#### Passage provided ####

Monday 11 August 2014

Artists: week 4 one

I have looked at the work of László Moholy-Nagy he was born in Hungary,  and began to study law before joining the Austro-Hungarian army at the outbreak of World War 1. Although he had already begun to draw, it was during the war that  he turned to it in a serious manner producing hundreds of sketches in 1917 he was wounded and had a long convalescence he then began thinking seriously about becoming an artist. He worked with many different techniques and media, such as painting, photography, sculpture, film and graphics and explored the relationships between light and colour  In his abstract paintings,  gaining his inspiration  from the Russian avant-garde: Constructivism, the Suprematists Malevich and Lissitzky. Moholy-Nagy became  interested in photography after meeting Lucia Schultz, a talented photographer who he later married. 
He was interested in painting with light, and the techniques used to create an image. He was one of the first artists to experiment with photograms, these were images made without using a camera. He placed every day objects between a sheet of light-sensitive paper and a light source to create abstract shadow images. He also worked with photomontage,  cutting images out of  newspapers and magazines to create a new picture. He would draw and paint  these montages, and then photograph them joining the components into an image that could be reproduced from a negative. He called these photomontages “photoplastics”* to emphasise that it is the light that shaped the image.

#### Raw data ####

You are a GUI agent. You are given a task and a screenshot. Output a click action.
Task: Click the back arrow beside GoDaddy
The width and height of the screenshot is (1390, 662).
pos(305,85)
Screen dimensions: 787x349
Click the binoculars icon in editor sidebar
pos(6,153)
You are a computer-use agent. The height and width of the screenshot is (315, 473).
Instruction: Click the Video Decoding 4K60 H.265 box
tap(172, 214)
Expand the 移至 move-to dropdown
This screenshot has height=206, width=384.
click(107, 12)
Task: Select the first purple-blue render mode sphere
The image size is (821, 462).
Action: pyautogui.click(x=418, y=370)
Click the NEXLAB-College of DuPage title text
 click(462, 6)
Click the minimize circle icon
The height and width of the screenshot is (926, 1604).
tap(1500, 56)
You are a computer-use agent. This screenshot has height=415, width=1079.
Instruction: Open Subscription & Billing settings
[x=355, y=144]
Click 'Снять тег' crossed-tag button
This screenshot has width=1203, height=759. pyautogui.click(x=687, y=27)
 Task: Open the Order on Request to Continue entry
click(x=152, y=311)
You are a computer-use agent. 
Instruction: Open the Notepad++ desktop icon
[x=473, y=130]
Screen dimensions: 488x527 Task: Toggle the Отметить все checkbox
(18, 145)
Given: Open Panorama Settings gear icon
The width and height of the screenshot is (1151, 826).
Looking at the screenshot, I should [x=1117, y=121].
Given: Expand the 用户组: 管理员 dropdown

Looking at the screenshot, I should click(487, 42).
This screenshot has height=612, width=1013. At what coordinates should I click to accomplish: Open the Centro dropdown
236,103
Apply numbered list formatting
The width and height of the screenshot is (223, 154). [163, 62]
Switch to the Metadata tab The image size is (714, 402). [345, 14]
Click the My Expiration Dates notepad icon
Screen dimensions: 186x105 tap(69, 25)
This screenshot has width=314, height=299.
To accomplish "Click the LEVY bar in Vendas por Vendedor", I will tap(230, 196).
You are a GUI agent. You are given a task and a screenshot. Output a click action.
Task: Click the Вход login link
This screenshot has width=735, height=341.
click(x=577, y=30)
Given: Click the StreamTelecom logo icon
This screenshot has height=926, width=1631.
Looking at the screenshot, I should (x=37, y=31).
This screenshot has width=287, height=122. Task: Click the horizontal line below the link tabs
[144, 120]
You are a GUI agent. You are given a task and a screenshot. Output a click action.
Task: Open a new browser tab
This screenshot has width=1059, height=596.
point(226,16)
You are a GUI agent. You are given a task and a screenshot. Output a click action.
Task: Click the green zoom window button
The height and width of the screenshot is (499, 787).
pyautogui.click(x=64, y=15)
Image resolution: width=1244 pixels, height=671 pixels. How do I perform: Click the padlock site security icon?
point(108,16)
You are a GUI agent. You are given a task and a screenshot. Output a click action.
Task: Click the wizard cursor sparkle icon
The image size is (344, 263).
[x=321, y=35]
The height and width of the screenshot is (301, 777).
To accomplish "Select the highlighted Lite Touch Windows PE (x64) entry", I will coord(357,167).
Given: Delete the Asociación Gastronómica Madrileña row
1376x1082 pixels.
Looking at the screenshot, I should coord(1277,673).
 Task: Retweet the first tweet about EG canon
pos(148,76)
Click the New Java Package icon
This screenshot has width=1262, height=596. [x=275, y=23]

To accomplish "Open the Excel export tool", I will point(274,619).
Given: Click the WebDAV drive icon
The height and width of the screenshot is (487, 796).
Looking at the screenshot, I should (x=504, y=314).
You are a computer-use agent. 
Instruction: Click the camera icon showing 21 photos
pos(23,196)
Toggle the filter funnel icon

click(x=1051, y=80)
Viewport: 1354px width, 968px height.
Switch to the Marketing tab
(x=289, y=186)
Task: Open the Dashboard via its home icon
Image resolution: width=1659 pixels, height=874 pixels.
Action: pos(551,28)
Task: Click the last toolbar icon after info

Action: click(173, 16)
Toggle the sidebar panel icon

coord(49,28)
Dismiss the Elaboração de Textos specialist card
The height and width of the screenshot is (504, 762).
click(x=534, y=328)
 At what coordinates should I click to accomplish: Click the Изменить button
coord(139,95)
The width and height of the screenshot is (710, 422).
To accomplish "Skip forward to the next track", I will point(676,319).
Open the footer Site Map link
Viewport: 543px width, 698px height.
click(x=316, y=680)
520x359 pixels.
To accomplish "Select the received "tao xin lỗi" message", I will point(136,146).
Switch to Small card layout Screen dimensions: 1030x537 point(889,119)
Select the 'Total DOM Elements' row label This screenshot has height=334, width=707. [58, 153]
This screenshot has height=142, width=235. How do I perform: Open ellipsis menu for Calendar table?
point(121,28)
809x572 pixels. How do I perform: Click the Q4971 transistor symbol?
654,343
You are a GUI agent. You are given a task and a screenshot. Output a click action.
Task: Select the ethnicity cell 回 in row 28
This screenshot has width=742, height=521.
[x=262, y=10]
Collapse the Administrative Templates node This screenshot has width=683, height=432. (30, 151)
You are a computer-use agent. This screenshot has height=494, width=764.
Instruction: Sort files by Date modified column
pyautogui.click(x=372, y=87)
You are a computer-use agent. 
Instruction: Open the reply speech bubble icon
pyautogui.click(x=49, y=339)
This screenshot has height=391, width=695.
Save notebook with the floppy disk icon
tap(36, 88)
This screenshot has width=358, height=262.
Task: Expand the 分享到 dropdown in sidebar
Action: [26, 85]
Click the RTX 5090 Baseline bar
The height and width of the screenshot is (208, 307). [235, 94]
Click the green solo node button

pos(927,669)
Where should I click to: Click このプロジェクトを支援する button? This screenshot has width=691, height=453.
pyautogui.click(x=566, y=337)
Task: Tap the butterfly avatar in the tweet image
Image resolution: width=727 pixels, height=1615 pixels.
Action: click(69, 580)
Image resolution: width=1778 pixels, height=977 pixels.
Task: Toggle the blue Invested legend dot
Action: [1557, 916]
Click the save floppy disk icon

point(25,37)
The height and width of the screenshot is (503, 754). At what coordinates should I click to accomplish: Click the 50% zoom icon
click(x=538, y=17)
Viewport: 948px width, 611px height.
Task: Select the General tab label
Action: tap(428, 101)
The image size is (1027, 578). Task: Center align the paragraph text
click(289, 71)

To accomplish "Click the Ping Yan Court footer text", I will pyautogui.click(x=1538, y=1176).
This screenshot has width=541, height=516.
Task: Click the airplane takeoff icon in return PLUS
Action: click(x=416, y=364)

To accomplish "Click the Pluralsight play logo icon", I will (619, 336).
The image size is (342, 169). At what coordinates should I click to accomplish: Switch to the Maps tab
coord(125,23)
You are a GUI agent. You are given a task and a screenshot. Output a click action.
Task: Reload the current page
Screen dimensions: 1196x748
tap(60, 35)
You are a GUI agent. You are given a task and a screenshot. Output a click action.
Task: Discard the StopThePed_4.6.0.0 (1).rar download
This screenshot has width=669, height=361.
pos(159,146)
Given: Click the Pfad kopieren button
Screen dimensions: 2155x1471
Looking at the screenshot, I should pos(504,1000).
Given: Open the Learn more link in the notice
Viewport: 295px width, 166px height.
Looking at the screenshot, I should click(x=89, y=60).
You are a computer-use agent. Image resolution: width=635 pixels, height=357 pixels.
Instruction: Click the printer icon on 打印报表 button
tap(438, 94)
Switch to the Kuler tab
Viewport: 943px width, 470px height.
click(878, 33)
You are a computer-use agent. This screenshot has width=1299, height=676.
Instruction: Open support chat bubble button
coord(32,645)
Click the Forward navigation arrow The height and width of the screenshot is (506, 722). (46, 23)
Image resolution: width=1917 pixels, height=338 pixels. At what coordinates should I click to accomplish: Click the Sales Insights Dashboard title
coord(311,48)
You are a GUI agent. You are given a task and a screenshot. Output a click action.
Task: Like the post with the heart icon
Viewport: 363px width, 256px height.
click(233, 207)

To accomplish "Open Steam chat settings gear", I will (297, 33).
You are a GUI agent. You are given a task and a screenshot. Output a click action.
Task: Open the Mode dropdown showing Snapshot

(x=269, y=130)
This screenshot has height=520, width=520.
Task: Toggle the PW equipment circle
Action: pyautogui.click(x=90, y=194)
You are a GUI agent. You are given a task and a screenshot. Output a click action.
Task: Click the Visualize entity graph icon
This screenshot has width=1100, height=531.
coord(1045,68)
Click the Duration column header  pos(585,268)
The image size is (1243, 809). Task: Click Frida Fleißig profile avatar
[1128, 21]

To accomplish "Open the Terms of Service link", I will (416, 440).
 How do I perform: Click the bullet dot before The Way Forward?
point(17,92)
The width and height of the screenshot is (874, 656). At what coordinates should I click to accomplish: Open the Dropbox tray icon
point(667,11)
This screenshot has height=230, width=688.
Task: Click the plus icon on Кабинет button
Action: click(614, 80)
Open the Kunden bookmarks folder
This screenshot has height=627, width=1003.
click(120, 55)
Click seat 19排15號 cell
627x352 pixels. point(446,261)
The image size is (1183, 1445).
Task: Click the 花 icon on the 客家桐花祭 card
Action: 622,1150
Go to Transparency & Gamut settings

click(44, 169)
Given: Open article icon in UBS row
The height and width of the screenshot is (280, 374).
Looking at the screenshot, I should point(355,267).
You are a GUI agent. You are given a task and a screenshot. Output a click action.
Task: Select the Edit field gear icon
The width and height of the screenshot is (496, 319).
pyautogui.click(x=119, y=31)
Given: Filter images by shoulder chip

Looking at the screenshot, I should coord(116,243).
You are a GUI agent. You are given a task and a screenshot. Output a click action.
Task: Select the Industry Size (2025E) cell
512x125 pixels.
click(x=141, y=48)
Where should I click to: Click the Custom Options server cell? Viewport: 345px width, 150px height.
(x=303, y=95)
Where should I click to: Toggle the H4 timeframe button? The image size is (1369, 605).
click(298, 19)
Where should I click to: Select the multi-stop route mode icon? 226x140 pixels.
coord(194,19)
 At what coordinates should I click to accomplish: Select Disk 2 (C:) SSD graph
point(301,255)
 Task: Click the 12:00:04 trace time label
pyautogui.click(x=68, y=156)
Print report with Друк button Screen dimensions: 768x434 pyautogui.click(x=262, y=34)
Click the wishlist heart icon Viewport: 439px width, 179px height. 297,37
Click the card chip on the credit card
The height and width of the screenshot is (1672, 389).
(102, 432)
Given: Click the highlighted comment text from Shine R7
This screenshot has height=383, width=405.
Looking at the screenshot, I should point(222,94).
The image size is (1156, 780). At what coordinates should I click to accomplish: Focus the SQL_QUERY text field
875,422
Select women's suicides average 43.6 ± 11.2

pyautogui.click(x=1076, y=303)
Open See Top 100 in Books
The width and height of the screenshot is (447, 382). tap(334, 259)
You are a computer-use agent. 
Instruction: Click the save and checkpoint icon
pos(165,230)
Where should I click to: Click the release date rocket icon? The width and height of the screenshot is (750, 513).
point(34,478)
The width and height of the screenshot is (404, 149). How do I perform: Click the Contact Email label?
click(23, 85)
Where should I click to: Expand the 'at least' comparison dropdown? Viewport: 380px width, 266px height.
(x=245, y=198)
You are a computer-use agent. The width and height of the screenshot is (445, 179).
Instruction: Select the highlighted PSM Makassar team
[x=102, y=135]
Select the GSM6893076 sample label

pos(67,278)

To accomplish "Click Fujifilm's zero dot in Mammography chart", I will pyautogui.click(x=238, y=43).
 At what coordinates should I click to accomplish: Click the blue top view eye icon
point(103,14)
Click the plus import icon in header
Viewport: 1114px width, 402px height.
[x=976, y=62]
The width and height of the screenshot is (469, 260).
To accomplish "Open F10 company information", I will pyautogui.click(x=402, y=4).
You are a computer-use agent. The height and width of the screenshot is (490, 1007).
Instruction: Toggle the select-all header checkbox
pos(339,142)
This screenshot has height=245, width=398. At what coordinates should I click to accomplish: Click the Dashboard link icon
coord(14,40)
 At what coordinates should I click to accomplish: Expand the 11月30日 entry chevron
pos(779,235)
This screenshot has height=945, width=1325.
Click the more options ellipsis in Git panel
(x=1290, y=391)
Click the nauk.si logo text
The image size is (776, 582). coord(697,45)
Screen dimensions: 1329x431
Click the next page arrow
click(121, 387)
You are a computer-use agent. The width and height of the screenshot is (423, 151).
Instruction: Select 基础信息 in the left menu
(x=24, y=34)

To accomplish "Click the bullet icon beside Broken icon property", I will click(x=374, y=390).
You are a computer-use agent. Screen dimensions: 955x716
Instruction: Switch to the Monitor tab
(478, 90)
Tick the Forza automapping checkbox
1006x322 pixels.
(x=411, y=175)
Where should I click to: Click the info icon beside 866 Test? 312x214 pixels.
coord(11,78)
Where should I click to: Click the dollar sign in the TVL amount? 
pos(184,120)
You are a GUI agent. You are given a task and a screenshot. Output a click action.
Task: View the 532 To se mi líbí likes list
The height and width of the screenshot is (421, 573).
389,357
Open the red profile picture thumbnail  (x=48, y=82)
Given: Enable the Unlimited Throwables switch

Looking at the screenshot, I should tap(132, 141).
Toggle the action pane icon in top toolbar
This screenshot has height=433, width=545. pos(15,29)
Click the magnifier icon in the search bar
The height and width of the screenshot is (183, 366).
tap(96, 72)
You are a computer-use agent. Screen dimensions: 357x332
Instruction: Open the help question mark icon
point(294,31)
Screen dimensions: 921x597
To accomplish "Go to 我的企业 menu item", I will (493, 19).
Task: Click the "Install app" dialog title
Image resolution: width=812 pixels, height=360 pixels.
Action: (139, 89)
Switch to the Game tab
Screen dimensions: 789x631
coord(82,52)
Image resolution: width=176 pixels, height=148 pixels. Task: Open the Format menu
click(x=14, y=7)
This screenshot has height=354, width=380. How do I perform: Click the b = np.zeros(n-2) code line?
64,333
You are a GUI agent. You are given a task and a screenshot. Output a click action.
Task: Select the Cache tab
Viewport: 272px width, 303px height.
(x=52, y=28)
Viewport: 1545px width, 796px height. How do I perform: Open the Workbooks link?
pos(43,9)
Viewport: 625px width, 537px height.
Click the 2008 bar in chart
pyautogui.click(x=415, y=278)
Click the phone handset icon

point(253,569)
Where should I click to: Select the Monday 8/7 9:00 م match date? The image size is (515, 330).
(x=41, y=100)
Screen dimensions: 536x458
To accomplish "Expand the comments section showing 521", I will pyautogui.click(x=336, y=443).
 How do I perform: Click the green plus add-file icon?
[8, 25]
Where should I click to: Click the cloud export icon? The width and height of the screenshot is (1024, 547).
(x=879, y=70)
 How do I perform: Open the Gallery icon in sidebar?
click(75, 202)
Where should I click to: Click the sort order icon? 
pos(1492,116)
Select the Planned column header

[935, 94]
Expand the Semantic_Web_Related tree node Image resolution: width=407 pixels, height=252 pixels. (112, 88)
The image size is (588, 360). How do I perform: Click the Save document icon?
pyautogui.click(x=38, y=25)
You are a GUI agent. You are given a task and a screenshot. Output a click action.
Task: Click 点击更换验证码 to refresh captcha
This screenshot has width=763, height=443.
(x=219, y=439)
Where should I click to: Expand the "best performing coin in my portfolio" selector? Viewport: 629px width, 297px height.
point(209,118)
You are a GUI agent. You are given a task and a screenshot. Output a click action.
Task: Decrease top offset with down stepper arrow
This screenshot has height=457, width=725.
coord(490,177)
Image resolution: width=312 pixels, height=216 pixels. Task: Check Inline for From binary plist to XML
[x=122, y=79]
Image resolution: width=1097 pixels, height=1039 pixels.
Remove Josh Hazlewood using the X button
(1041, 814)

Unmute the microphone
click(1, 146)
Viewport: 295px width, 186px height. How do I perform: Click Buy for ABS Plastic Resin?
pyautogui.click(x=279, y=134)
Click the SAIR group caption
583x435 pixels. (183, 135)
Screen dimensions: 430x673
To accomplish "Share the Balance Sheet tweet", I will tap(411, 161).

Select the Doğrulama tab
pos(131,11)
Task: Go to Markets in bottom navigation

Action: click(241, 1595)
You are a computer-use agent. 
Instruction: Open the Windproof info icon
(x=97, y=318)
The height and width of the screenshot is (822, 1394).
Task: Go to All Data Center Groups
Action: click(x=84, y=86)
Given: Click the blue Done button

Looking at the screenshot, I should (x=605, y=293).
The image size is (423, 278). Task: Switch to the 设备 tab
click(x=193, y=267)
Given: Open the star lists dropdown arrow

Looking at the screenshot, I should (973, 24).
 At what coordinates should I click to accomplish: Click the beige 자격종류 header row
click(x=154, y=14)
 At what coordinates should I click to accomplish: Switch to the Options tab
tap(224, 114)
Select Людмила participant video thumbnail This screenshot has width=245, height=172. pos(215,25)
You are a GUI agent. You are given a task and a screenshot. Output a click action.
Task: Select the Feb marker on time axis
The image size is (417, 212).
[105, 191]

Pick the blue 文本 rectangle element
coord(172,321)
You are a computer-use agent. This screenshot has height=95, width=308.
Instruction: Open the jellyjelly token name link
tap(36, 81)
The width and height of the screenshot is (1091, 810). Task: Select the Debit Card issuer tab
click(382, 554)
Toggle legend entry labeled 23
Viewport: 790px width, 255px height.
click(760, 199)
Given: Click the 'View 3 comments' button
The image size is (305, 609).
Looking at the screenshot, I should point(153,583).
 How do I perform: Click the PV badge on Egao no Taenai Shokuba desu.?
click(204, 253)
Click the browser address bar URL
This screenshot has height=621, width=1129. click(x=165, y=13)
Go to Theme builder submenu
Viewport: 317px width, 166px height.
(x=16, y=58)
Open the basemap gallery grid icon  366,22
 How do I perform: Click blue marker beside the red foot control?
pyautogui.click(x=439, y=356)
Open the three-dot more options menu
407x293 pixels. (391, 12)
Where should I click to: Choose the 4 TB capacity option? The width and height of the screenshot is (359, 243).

####

- Exercise 1 -
From the passage on László Moholy-Nagy, list the techniques and media he is said to have worked with.
- Exercise 2 -
Extend the passage on László Moholy-Nagy with the next part, picking up right after its closing sentence.

- Result 1 -
painting, photography, sculpture, film, graphics

- Result 2 -
Moholy-Nagy  used a portable miniature camera to explore how photography through its ability to record forms can change and renew our perception of the everyday. Lines, patterns and shapes dominate his black-and-white photographs of the world and make us perceive reality afresh. He liked to use unusual camera angles – often taking the pictures from a bird’s or a worm’s eye view – as well as shadows and negative photos – in which the photographic negative is itself presented as the photograph.He made a number of documentary films between 1930 and 1946 giving life and movement to his photography.he died i 1946  at the age of 51


Here  is some of the work by Moholy-Nagy that I enjoyed viewing
 I love the angle of view along with the angles and lines, that has a great use of light and shape shown in the reflection.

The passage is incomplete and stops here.